Importantly, Judge Steingass ruled that voucher schools cannot discriminate against students with disabilities, even though they do not have to comply with IDEA. This piece of her decision remains largely unexplored. Beacham’s situation could have given rise to Section 504 and ADA claims against the state of Wisconsin (for operating a program that discriminates against students with disabilities) and against the voucher school. Stories like Pat Patterson’s – unanswered or discouraging answers to requests for vouchers for students with disabilities – persist. Legal challenges based on Section 504 and the ADA may prove fruitful, and new IDEA cases will likely arise with the expansion of vouchers.

What About Charters?

Many people thought charter schools would be more accessible to students with disabilities than voucher schools because they are touted as public schools. Even a Republican-controlled Congress, in enacting charter school legislation, explained its intention that charter schools are public schools that serve all students and comply with the IDEA.

Yet charter schools frequently pronounce themselves not subject to IDEA. In 1996, for instance, Professor Joseph R. McKinney reported in the October 1996 issue of Education Leadership that Arizona charter school principals had made comments such as: “[W]e can’t teach those [disabled] children. We have something to sell, but we don’t think it is for those kids;” and, “We tell parents that public schools provide the special education. We can’t be set up for everything.” This summer, after Wisconsin gave the City of Milwaukee the authority to grant charters, the city declared that charter schools are more like voucher schools than public schools and therefore do not have to provide special education services. In another example, a Boston charter school refused to provide a “free and appropriate education” to a first grader.

Such actions provoke challenges. Recently, the Arizona Board for Charter Schools threatened to revoke one school’s charter if it did not do more for special education students. As noted above, Wisconsin’s DPI has threatened to withhold funds to charter schools refusing to follow IDEA. And the Office of Civil Rights at the U.S. Department of Education cited the Boston charter school.

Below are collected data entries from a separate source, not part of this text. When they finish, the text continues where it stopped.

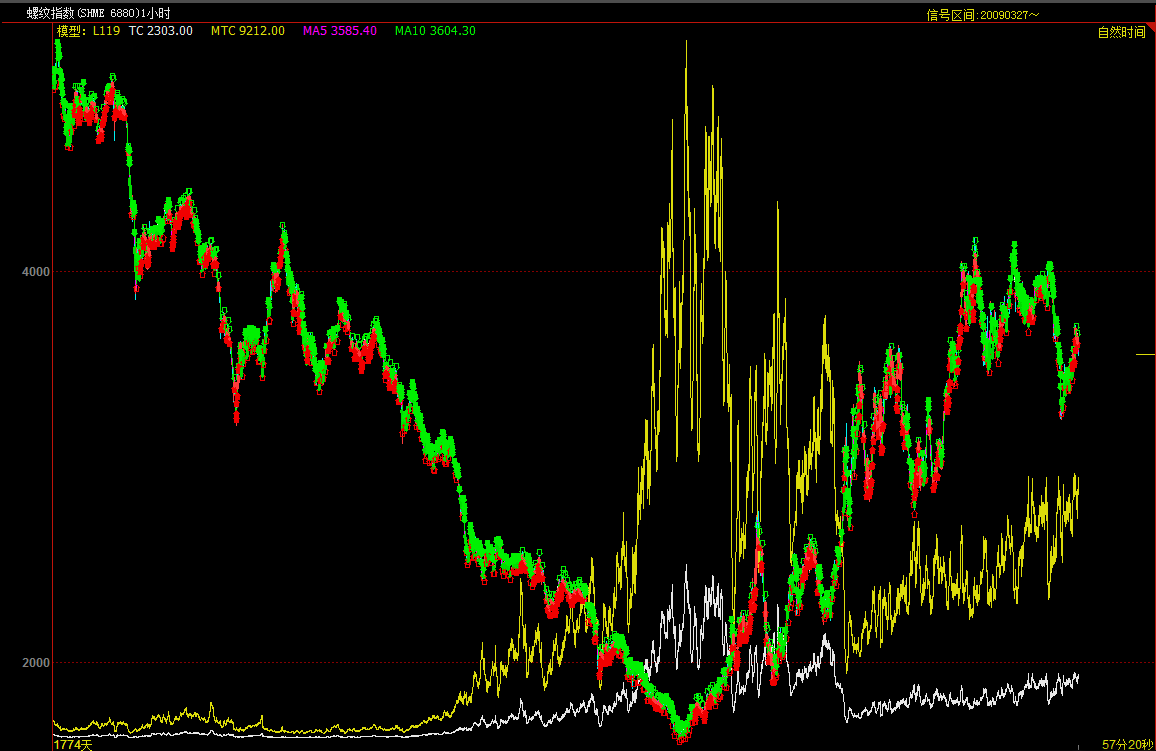Image resolution: width=1156 pixels, height=751 pixels.
Task: Click the yellow MTC line's right end
Action: 1078,478
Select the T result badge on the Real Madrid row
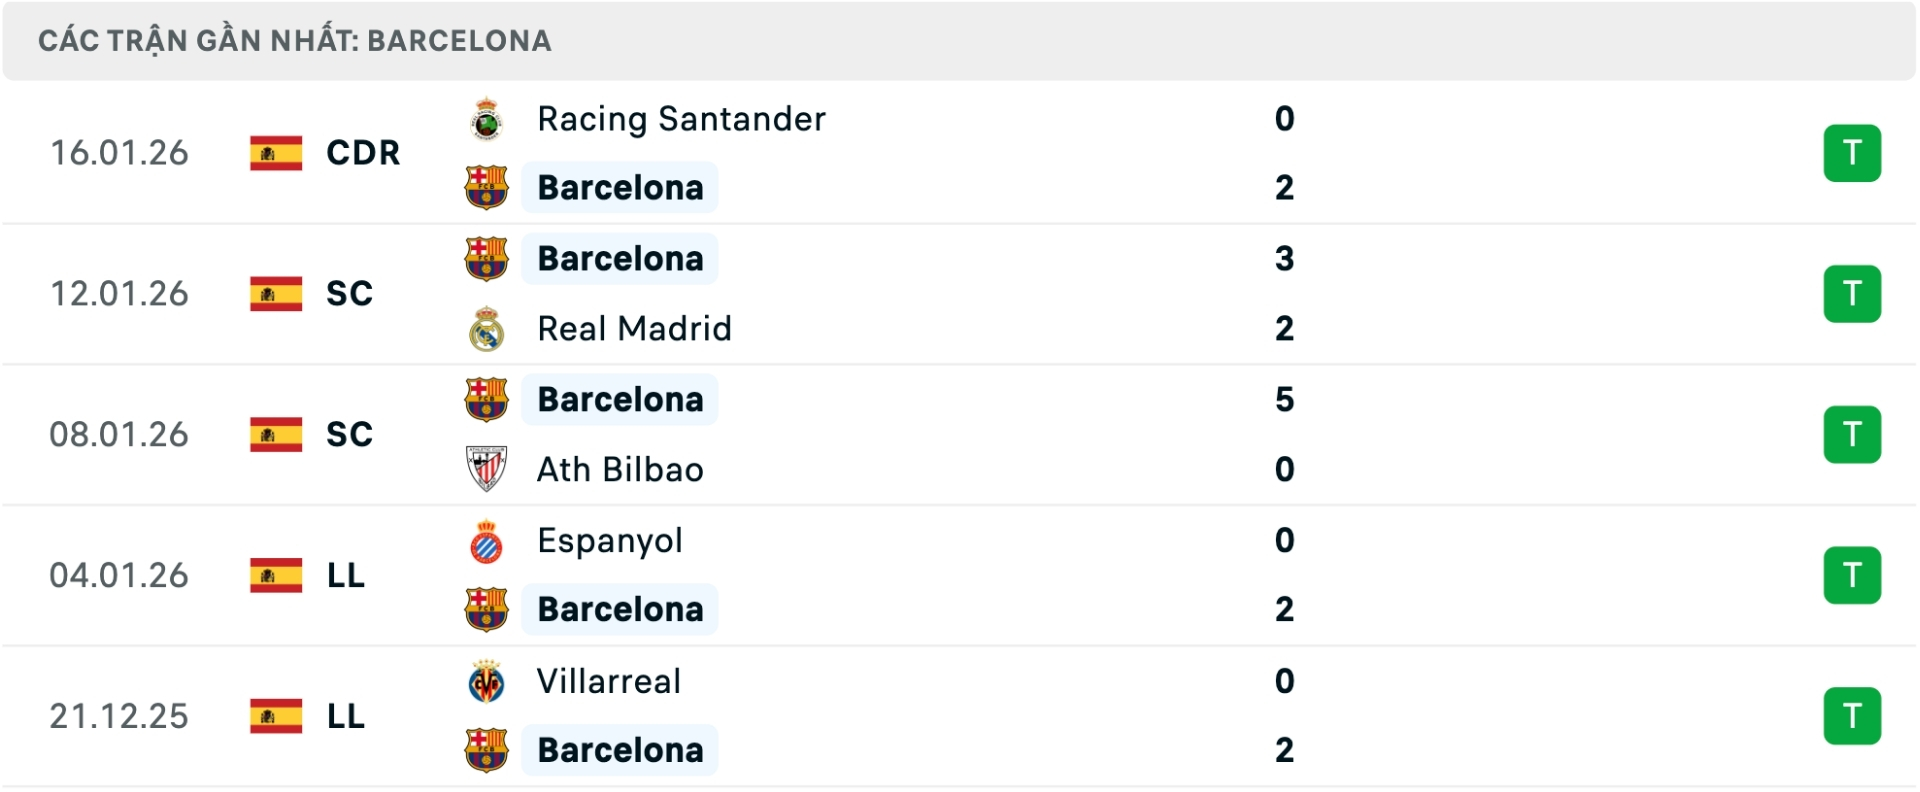 coord(1853,293)
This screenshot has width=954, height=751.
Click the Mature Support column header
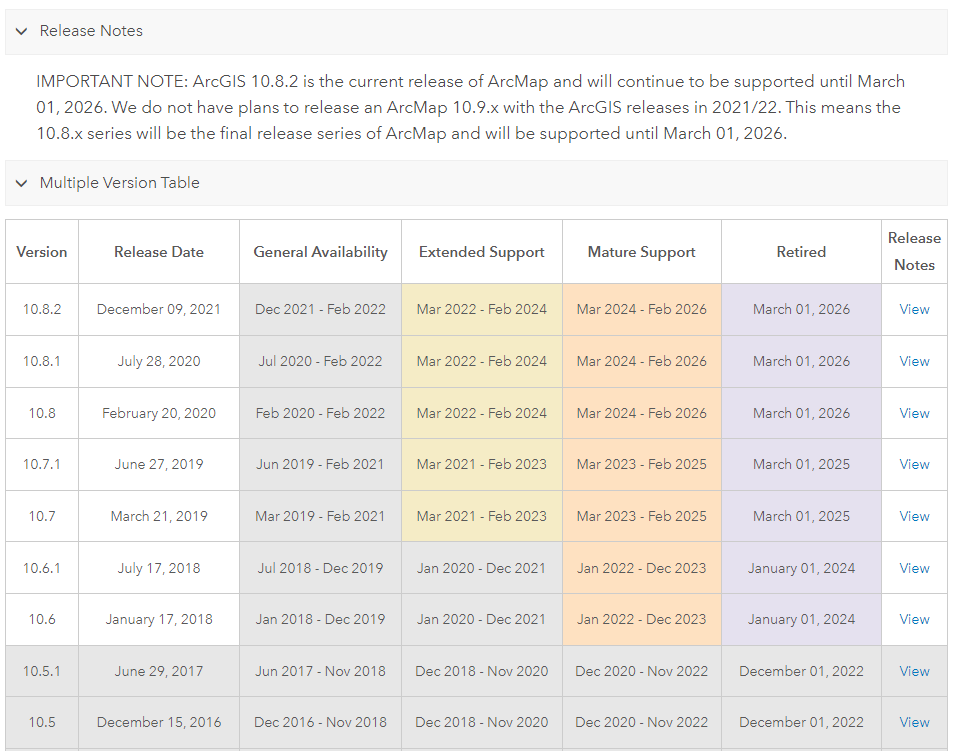tap(641, 251)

So far, the legal disputes revolve largely around who is responsible for providing IDEA services for a child with disabilities who enters a charter school. Under IDEA, responsibility falls on the local educational agency. That doesn’t resolve the dispute, though. With this new form of school, legitimate arguments favor the state, the public school district, the chartering agency, or the charter school itself being responsible, depending upon who operates the school and the powers granted by state legislation. Adults can debate the legalities of who must pay, but in the end, students with disabilities have the right to attend charter schools and the right to receive a “free and appropriate public education” in the least restrictive environment. The lesser level of services provided to private school students does not suffice.

As seen in Milwaukee, when it comes to vouchers and charters, parents and advocates of students with disabilities will have to fight anew the political and legal battles they have already won in traditional public schools. They have no “choice.”

Christine Stoneman, an attorney with the Center for Law and Education in Washington, D.C., previously worked as a legal services attorney in Milwaukee.